Jobe Devereux’s funeral was tomorrow. The press and television crews were gathered outside the late, great man’s Fifth Avenue home, capturing images of visitors arriving to pay their condolences.
Some visitors walked slowly, keen to be photographed and seen, others put their heads down and hurried from their cars to the residence.
Others opted to use the trade entrance.
Khalid did neither.
He had flown to New York from Al-Zahan and at the family’s request had come directly from the royal jet to Jobe’s home. Tomorrow Khalid would be clean-shaven with his thick, black hair freshly cut and he would be wearing a suit. Tonight, though, having come from a retreat in the desert, he was bearded and his tall frame was dressed in dark robes. Khalid was a striking man—tall and slim yet muscular too. Despite his impressive physique he moved in an elegant, unhurried fashion towards the home that he knew well, ignoring the paparazzi’s questions. For Khalid, the presence of the press had barely registered and certainly he didn’t deign to respond. His mind was elsewhere, for he had lost not just a business partner but someone he both valued and respected.
Yet they persisted.
‘Will Chantelle be seated with the family?’
‘Might there be some unexpected guests?’
‘Your Highness, is it true that the King of Al-Zahan is soon to announce your marriage?’
The last question jarred, not that Khalid showed it. But at home the pressure on him to marry was immense.
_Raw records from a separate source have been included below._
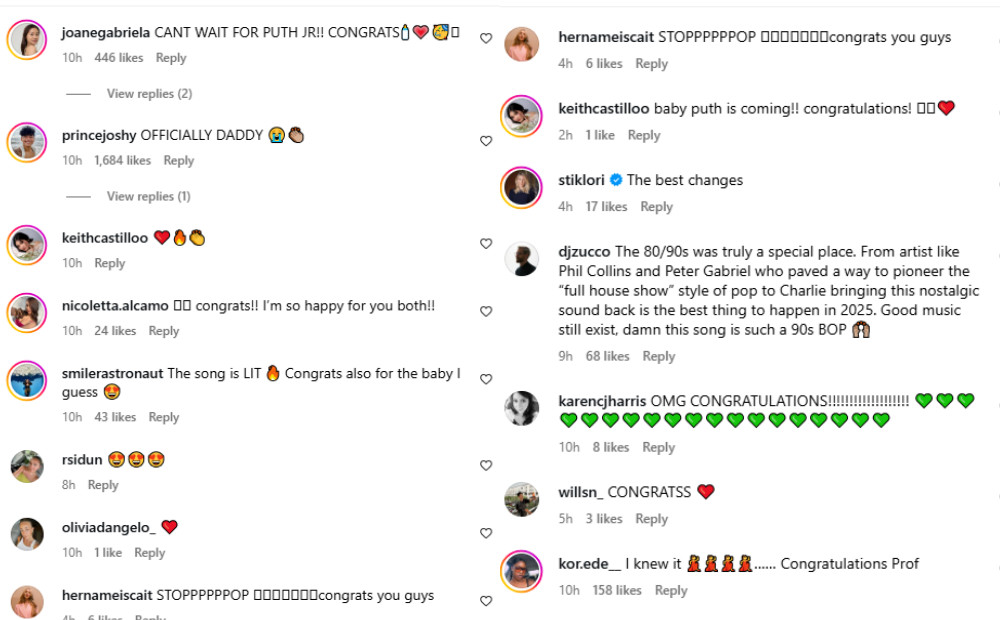Viewport: 1000px width, 620px height.
Task: Expand View replies (1) under princejoshy
Action: 149,196
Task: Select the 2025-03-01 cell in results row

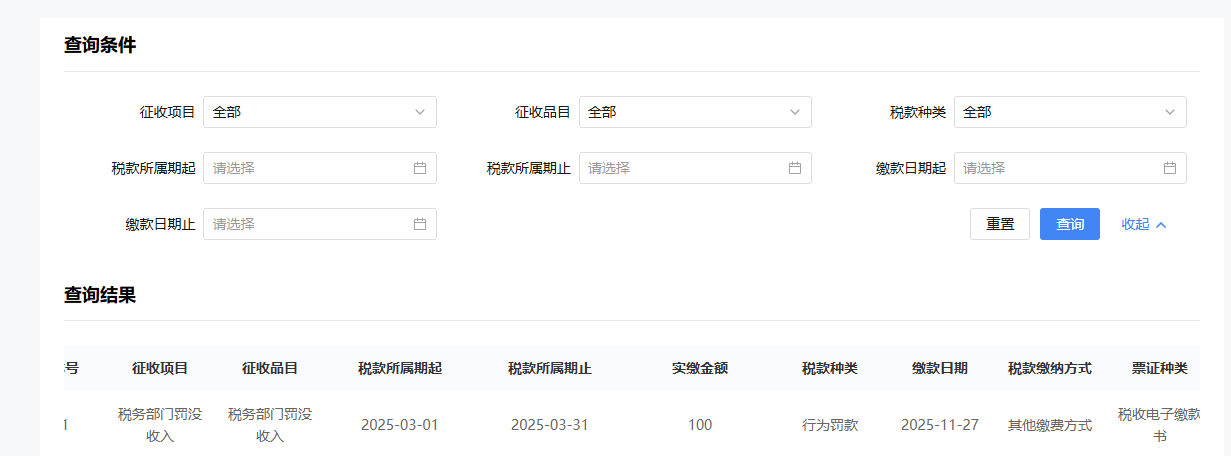Action: click(x=400, y=425)
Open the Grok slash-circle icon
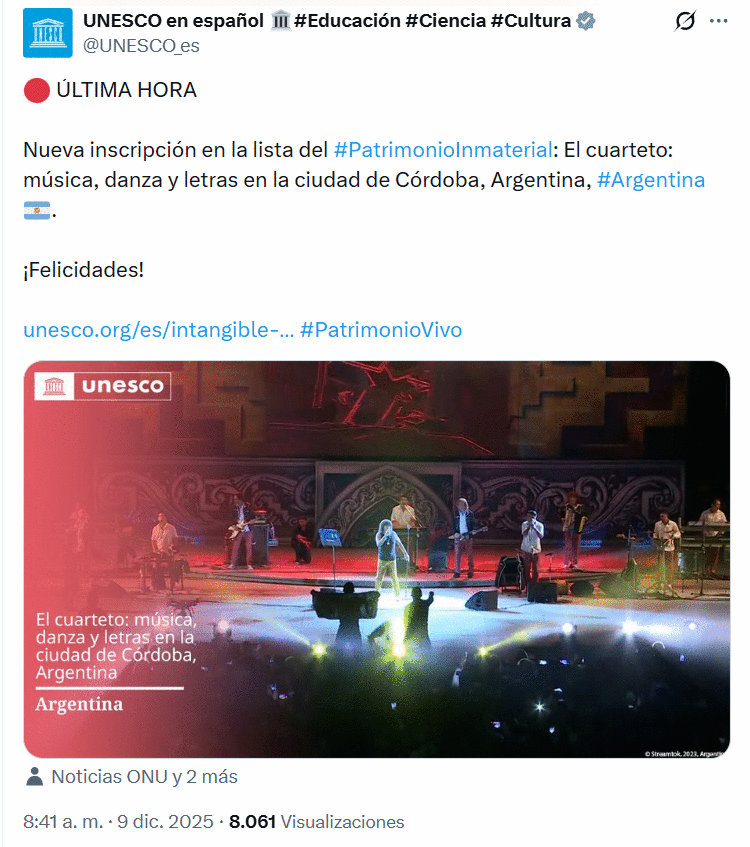Screen dimensions: 750x847 click(685, 21)
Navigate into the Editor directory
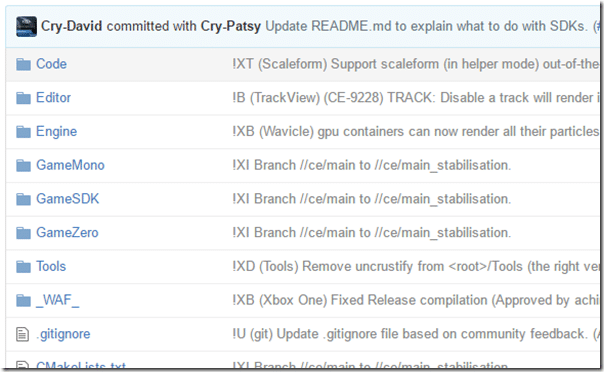604x372 pixels. pyautogui.click(x=53, y=98)
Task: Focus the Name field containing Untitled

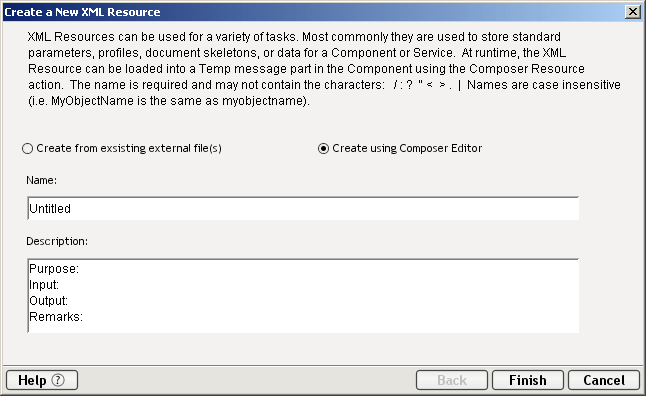Action: 303,209
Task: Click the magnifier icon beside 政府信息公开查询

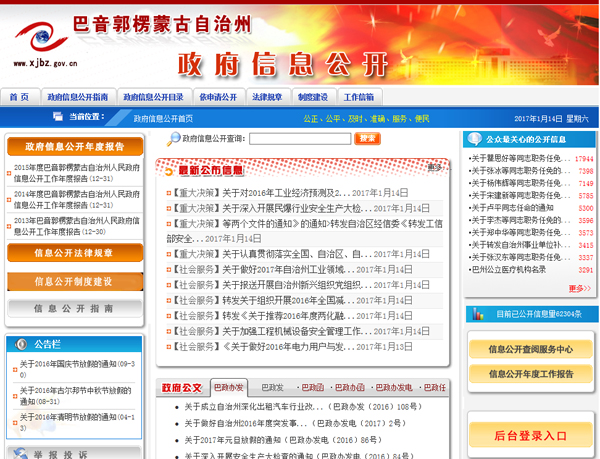Action: coord(174,139)
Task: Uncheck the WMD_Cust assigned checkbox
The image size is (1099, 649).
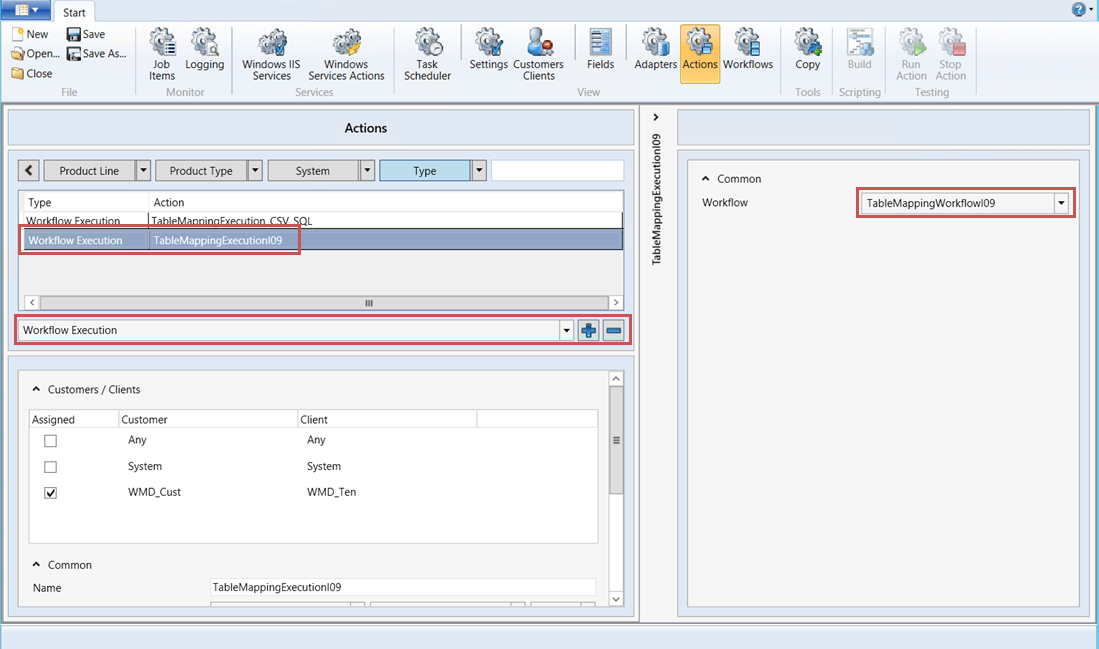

That it was now being aired here in New York, the place he considered his bolthole, now rendered the pressure inescapable.
The door was opened by the housekeeper and as he stepped inside it was clear that even prior to the funeral, Jobe had pulled in quite a crowd. People were mingling and spilling out from the reception room where groups stood talking. Drinks were being served as if the funeral had already taken place.
Khalid was not here to socialise, though, and was taken straight through to Jobe’s study.
‘I’ll let Ethan know that you’re here,’ the housekeeper said. ‘He’s just speaking with the senator.’
‘Tell him there is no rush,’ Khalid said.
‘Is there anything I can get for you?’ she checked, ‘He shouldn’t be long.’
‘I’ll be fine,’ Khalid said, but as the housekeeper headed out the door he called to her. ‘Barb,’ Khalid said. ‘I am sorry for your loss.’
She gave him a watery smile. ‘Thank you, Khalid.’
It was a relief to be here in the study and away from the hordes. Khalid could, of course, be polite and make small-talk—his royal status demanded it. He was in no mood to, though.
How odd that one room in a house so far from home could hold so many memories. Jobe’s globe had always been a draw for Khalid. It had been an antique when Jobe had purchased it and Khalid would look at all the old countries now gone, while his island country, independent from the mainland, remained.
And it was from this very decanter that Khalid had first tasted alcohol. On that desk that the first tentative sketch of the Royal Al-Zahan Hotel had been drafted.
It was just a year off completion now.
An impossible dream, first born in this study.
Khalid picked up a heavy paperweight and recalled Jobe, for once awkward, tossing it between his hands as a far younger Khalid had opened the study door.
‘You wanted to see me, sir?’
‘How many times do I have to tell you to call me Jobe? Even my own kids do.’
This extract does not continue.